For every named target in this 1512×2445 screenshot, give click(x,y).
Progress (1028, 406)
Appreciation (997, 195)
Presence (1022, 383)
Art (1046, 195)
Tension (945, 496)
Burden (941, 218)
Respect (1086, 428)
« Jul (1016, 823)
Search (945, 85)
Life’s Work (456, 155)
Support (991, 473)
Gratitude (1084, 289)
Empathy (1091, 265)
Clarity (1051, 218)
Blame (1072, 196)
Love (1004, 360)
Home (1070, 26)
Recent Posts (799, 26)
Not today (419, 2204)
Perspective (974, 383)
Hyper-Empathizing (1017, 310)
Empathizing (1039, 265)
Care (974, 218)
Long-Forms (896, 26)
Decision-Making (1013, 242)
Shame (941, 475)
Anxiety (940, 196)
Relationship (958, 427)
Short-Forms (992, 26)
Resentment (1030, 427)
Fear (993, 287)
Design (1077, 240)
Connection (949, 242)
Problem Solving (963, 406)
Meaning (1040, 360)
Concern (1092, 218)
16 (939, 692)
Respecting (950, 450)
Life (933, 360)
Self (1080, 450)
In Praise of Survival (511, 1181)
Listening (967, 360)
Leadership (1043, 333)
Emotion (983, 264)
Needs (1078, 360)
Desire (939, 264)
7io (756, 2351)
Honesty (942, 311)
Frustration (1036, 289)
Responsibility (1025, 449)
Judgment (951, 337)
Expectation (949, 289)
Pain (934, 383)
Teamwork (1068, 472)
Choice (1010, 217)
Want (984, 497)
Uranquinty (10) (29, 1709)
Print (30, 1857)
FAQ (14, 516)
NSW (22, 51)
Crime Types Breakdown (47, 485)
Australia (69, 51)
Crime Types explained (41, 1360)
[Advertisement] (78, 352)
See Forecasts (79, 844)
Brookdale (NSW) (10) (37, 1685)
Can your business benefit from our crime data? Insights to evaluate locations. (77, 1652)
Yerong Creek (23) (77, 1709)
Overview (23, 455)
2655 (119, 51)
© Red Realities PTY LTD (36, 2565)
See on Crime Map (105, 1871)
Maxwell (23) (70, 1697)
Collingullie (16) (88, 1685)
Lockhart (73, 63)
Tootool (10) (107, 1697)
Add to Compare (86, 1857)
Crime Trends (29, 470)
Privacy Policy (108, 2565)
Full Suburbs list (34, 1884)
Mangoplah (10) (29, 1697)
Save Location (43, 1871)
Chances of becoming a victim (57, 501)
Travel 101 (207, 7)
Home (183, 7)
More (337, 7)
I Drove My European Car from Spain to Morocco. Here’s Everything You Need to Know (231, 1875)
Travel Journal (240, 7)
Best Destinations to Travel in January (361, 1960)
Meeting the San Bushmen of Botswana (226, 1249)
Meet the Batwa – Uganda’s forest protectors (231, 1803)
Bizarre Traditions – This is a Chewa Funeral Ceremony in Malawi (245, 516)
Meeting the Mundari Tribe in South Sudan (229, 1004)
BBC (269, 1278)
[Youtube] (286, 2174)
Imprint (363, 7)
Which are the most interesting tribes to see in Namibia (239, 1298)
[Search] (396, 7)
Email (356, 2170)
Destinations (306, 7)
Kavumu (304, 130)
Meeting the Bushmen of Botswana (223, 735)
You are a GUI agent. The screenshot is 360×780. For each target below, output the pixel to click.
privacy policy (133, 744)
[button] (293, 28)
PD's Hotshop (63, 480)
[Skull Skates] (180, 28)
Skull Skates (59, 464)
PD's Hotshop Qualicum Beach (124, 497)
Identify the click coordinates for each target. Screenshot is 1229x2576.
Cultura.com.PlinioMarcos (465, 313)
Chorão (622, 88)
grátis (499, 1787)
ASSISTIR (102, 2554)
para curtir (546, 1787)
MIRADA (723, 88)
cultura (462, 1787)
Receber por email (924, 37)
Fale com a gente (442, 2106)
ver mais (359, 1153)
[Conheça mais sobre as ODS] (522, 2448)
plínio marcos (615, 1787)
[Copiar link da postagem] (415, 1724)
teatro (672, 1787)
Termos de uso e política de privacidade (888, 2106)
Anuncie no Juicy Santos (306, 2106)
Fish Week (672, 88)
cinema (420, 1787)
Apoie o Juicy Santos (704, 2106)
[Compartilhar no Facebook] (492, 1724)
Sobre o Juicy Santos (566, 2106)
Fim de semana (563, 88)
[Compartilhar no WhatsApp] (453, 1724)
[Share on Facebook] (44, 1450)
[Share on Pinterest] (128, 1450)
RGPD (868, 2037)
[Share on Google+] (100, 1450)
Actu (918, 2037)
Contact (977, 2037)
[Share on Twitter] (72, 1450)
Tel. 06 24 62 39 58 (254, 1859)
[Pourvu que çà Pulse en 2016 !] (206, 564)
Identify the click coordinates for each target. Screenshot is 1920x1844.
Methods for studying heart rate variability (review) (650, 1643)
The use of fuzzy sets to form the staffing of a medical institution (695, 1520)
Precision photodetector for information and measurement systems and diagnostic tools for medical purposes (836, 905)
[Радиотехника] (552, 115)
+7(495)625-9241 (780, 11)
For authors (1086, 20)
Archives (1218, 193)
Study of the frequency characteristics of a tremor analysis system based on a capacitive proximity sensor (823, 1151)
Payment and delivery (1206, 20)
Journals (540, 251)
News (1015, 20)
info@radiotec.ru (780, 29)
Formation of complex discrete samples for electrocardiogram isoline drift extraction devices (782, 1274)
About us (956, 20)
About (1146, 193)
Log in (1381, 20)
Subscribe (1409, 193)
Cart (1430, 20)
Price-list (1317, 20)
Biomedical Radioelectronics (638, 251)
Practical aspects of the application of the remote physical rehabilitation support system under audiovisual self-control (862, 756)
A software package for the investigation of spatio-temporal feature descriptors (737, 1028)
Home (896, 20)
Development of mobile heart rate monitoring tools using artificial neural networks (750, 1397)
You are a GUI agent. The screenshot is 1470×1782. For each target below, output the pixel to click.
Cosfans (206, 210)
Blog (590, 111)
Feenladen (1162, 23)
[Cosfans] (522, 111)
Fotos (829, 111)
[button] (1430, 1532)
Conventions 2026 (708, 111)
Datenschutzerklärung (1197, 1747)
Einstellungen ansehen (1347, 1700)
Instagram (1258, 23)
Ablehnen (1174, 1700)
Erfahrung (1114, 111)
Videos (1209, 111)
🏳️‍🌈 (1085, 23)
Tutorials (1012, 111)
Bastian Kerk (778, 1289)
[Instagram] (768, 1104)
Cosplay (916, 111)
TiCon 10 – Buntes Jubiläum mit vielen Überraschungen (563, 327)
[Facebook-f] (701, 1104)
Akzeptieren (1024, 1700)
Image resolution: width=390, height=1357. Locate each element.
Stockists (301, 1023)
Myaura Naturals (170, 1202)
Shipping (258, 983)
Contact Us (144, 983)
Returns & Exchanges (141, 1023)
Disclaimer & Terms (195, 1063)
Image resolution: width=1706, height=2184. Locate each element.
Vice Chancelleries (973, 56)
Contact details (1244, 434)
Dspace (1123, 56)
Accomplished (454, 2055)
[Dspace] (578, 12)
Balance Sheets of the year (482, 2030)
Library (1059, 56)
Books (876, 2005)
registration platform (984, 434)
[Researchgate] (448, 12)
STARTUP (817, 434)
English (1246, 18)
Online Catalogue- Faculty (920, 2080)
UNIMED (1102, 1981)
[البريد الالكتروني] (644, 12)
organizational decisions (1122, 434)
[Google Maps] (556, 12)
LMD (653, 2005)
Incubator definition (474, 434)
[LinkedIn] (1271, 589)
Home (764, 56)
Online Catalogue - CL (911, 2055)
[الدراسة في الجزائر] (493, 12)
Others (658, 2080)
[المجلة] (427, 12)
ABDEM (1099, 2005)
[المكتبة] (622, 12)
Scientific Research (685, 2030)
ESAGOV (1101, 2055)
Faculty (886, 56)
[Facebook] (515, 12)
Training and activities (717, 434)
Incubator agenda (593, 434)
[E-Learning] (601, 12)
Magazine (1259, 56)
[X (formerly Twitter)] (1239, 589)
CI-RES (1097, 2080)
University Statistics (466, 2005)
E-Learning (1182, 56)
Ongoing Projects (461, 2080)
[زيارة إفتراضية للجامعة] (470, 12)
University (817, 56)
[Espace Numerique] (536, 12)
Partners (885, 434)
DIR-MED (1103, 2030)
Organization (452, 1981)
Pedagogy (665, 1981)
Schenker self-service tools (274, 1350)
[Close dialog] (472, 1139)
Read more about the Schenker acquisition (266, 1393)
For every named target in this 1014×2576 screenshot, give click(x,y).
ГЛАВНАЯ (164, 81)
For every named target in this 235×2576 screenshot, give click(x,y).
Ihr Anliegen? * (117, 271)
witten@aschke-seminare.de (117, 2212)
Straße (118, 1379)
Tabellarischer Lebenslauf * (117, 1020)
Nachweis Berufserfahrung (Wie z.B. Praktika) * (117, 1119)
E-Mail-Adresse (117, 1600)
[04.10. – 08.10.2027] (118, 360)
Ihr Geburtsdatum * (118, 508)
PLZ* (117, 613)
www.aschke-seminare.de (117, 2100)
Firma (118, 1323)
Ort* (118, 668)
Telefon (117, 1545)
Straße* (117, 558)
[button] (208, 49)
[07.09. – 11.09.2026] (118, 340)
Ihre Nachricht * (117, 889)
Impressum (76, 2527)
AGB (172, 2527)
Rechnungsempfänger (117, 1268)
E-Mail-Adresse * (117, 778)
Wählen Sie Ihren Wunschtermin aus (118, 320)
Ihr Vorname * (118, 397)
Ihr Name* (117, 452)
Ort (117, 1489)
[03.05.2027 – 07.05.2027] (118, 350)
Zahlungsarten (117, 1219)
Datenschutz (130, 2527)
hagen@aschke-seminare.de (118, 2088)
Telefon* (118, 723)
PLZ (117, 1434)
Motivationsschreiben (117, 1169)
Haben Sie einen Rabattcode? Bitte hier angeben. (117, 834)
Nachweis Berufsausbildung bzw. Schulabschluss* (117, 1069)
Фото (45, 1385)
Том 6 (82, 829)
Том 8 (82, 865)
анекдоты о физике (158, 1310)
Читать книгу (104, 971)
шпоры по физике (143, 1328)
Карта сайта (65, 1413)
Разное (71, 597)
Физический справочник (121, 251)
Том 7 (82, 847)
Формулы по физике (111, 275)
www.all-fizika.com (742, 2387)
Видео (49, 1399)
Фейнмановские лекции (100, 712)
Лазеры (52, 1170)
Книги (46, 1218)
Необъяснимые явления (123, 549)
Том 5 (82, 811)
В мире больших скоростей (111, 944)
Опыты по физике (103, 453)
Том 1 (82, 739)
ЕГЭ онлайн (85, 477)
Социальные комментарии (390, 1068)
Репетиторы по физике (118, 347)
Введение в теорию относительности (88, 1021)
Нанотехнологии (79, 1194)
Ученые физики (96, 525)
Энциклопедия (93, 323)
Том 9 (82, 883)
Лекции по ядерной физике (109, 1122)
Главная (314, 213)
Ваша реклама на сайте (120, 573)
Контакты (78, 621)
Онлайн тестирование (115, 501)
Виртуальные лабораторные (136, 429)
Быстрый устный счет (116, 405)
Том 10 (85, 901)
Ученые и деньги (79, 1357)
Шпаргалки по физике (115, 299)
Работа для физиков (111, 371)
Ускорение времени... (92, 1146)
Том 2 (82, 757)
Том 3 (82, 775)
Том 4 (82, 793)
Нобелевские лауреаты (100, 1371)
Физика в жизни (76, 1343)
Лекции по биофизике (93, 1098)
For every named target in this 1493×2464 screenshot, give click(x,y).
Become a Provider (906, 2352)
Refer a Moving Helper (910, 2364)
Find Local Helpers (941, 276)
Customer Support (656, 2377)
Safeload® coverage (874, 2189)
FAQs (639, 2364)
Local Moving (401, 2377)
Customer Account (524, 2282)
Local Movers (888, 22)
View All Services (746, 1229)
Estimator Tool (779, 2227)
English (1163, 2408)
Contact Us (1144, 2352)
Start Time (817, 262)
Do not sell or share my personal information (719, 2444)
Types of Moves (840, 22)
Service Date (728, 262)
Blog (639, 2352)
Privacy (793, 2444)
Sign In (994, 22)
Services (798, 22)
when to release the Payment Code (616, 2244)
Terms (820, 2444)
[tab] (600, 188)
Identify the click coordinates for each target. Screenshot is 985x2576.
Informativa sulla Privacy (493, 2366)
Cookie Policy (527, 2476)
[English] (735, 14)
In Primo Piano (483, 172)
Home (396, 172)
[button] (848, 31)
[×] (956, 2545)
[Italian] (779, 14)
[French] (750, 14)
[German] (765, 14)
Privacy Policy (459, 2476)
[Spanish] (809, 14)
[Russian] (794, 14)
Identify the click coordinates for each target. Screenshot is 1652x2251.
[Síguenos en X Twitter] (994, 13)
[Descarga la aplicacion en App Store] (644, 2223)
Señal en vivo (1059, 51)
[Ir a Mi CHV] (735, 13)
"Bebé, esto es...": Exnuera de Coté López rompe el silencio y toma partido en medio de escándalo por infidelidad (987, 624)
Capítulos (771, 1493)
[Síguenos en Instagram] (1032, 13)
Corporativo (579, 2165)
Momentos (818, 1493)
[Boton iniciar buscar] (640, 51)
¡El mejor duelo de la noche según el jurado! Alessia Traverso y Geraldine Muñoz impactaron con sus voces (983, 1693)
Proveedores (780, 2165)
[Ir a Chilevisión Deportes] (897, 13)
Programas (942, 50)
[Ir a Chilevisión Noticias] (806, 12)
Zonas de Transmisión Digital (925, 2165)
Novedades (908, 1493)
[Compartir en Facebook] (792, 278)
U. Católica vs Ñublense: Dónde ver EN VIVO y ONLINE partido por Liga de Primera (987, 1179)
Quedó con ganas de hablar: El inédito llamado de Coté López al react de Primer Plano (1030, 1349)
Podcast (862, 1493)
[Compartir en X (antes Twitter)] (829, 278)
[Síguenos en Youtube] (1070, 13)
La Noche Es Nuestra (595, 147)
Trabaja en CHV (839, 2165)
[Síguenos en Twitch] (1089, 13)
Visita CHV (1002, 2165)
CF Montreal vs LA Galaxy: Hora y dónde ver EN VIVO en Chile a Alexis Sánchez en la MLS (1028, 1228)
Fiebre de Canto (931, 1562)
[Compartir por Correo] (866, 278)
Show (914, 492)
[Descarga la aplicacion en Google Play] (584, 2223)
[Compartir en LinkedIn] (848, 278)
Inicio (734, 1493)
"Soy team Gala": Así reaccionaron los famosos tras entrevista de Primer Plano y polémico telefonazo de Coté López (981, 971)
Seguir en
- - - -
# ASSIGNMENT
Starting at the line above that contains "Travel 101 (207, 7)", repeat each line exactly up to and including the line that contains "Bizarre Traditions –", and stop there.

# REPLY
Travel 101 (207, 7)
Home (183, 7)
More (337, 7)
I Drove My European Car from Spain to Morocco. Here’s Everything You Need to Know (231, 1875)
Travel Journal (240, 7)
Best Destinations to Travel in January (361, 1960)
Meeting the San Bushmen of Botswana (226, 1249)
Meet the Batwa – Uganda’s forest protectors (231, 1803)
Bizarre Traditions – This is a Chewa Funeral Ceremony in Malawi (245, 516)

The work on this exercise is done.